The Reign of Mediocrity

Jack Vettriano. You’ve seen prints of his paintings everywhere, and they outsell reproductions of artworks by Van Gogh, Monet and Picasso. I first saw reproductions of Vettriano’s paintings when I visited a popular store here in Los Angeles that sells home decor items, and my immediate response was a disapproving one.

The artworks are saccharine and “romantic” renditions of handsome couples frolicking on the beach, or otherwise engaged in flirtatious behavior in dreamy wistful settings. Vettriano’s “fine art” images have appeared on umbrellas, posters, cards and t-shirts, bringing in huge annual royalties.

Jack Nicholson, Madonna and a gaggle of other celebrities own original paintings by him, and last year Sotheby’s in Scotland sold 40 of his paintings for £2.5m ($4,435,693.) Yet museums and major galleries will have nothing to do with him and critics shun him… for good reason.

It’s been discovered that the millionaire artist copied photographs for his cloying paintings from an inexpensive off-the-shelf art reference book, The Illustrator’s Figure Reference Manual. The now out of print 1987 reference manual provided hundreds of black and white images of models photographed in a variety of poses. Vettriano clearly copied photos from the guidebook to create the characters for his famous paintings.

Individual models from various sections of the instruction book were also recombined and brought together in a number of Vettriano’s canvases. The central figures in his most famous painting, Singing Butler (which sold for £750,000 – $1,334,860 at Sotheby’s in 2004) were plainly lifted from the “waltz section” of the manual.

banal, mechanical and hackneyed
A page from the reference manual, and Vettriano’s “Singing Butler.”

 

Long before knowing about Vettriano’s pathetic use of models from a common reference manual, I was disparaging of his work, but for reasons that had little to do with technical matters.

What still irks me more than anything else about Vettriano’s paintings is the social stratification depicted in his carefully constructed tableaus.

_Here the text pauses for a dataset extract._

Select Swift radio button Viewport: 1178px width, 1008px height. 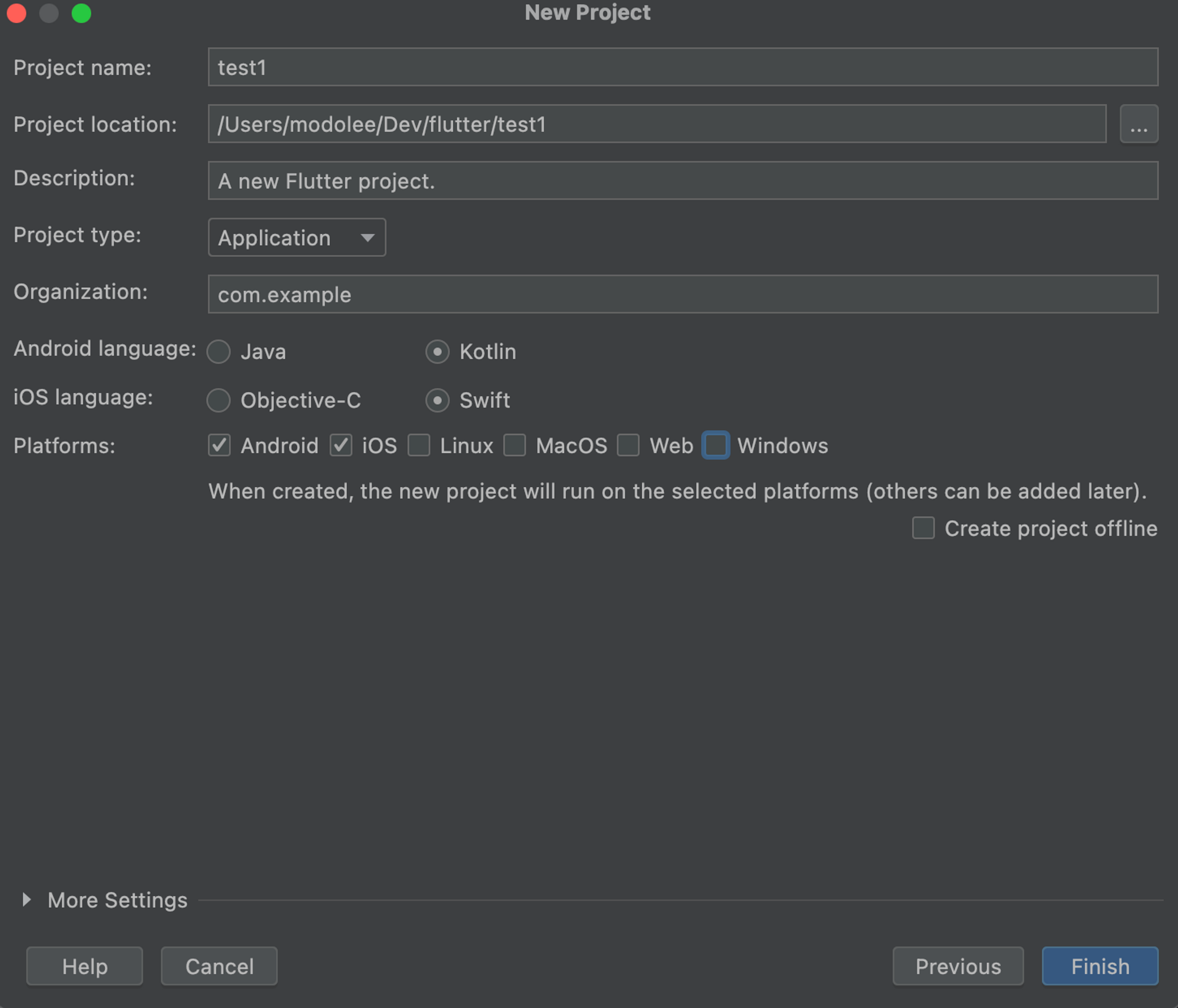pos(437,401)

They are hailed by admirers as the ultimate fantasy paintings where glamorous couples in love dance with each other without a care in the world, all against the backdrop of some posh or enchanting setting.

However, the viewer is always expected to relate to the well-dressed affluent couples in the paintings, and never the ever present servants who wait on them hand and foot.

Call it “Socialist Realism” in reverse, or “Capitalist Realism” if you want. The attendants in Vettriano’s works are mere set dressing, superfluous to the painting’s narrative except to indicate the wealth of the central figures. My father worked hard as a maître d’ in the exclusive restaurants of Los Angeles, toiling at double shifts and coming home exhausted each and every day. So when I look at the subservient and docile servants in Vettriano’s paintings, it’s not an escapist fantasy that I see.

Defenders of Vettriano note that artists have always worked from a variety of reference materials, including photographs taken by others. What makes this situation different is that a single source of soulless commercially available photos were consistently plagiarized to produce what has now become a rather expensive and world renown set of artworks… banal, mechanical and hackneyed as they might be.

Practical observation coupled with real life experience forms the necessary basis for realism in art, and nothing else will do. Those who champion realism in painting must dismiss Vettriano’s works if the reign of mediocrity in art is ever to be overthrown.